__TASK DATA__.
<<<<

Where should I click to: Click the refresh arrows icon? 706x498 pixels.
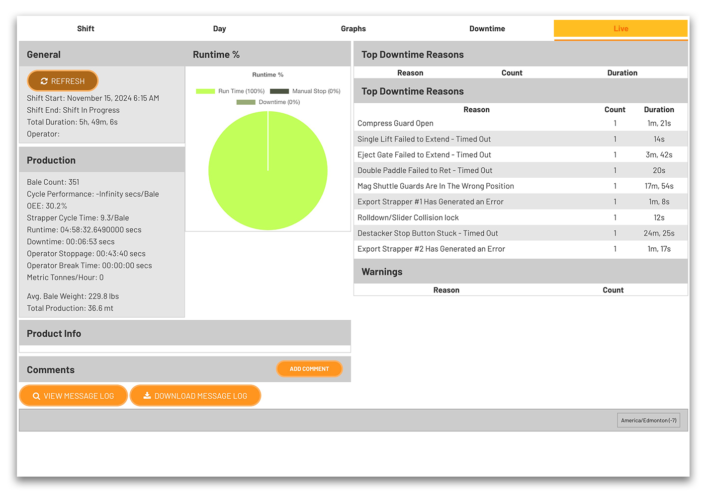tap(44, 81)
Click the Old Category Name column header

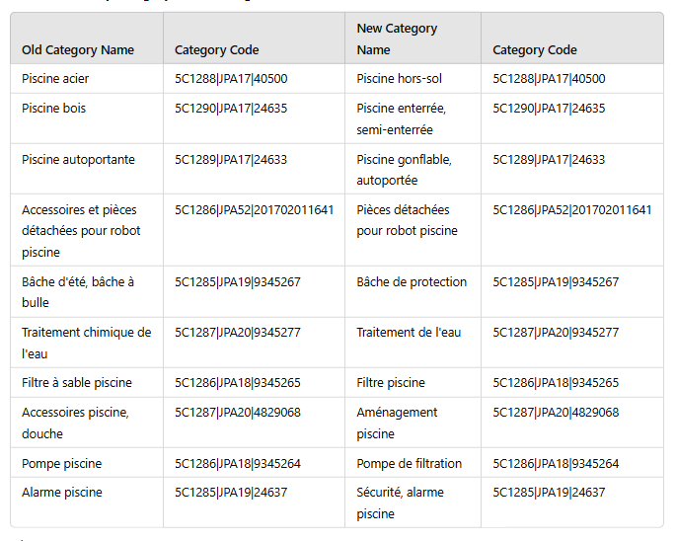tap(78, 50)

>>>>
<<<<

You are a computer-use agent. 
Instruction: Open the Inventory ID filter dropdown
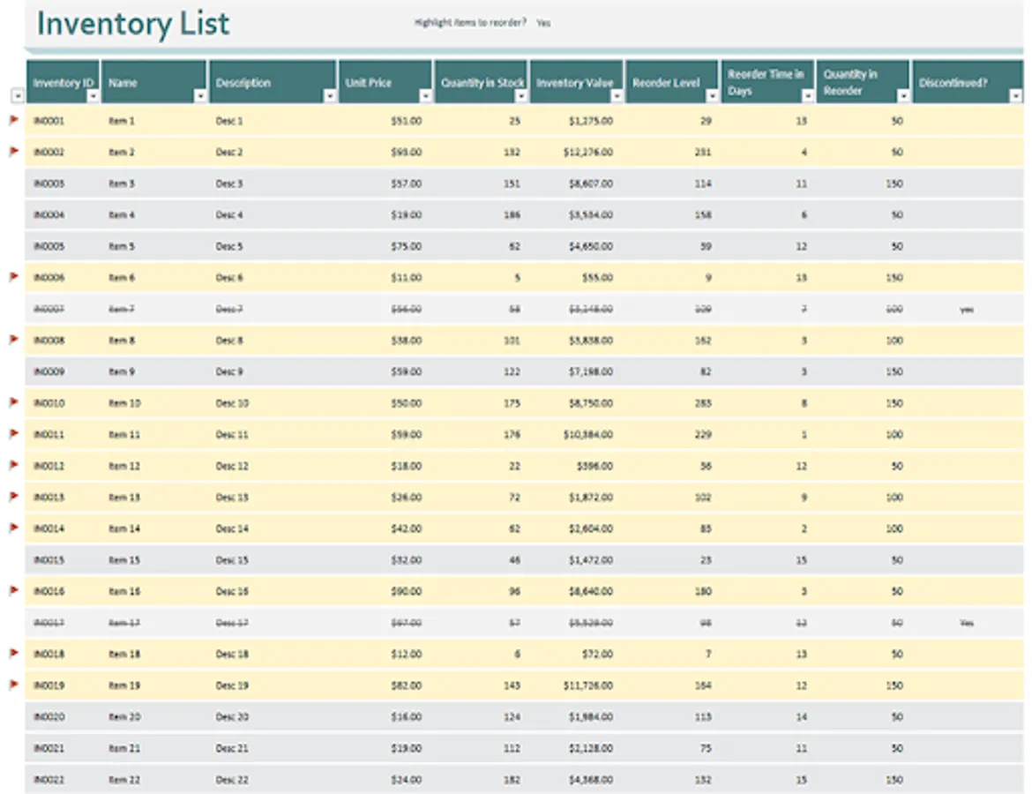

>>>>
<<<<

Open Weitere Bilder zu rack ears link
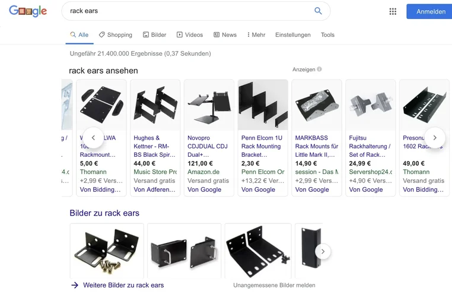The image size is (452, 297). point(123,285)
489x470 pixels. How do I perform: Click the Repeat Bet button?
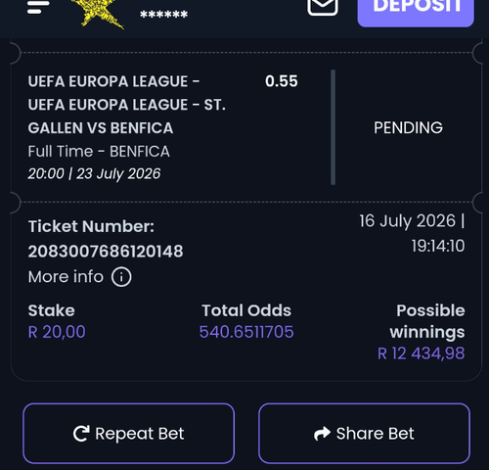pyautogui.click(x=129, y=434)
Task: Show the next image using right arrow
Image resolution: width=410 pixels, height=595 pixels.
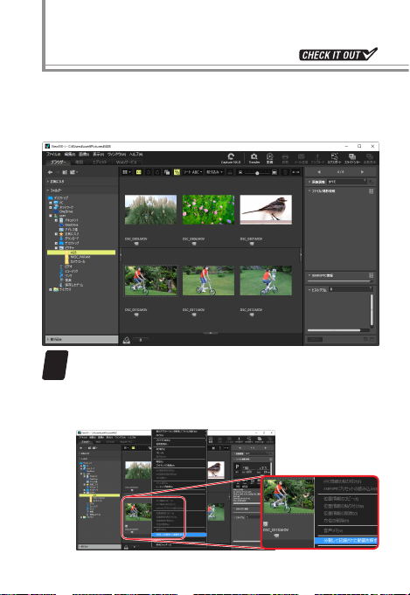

>>>>

Format the rows as a numbered list, starting with the line that contains "Where should I" and going on through the line that contains "tap(78, 50)". Skip blank lines and leave the pictures out.

1. Where should I click to: Click the refresh arrows icon? 706x498 pixels.
2. tap(44, 81)
3. Click the Old Category Name column header
4. tap(78, 50)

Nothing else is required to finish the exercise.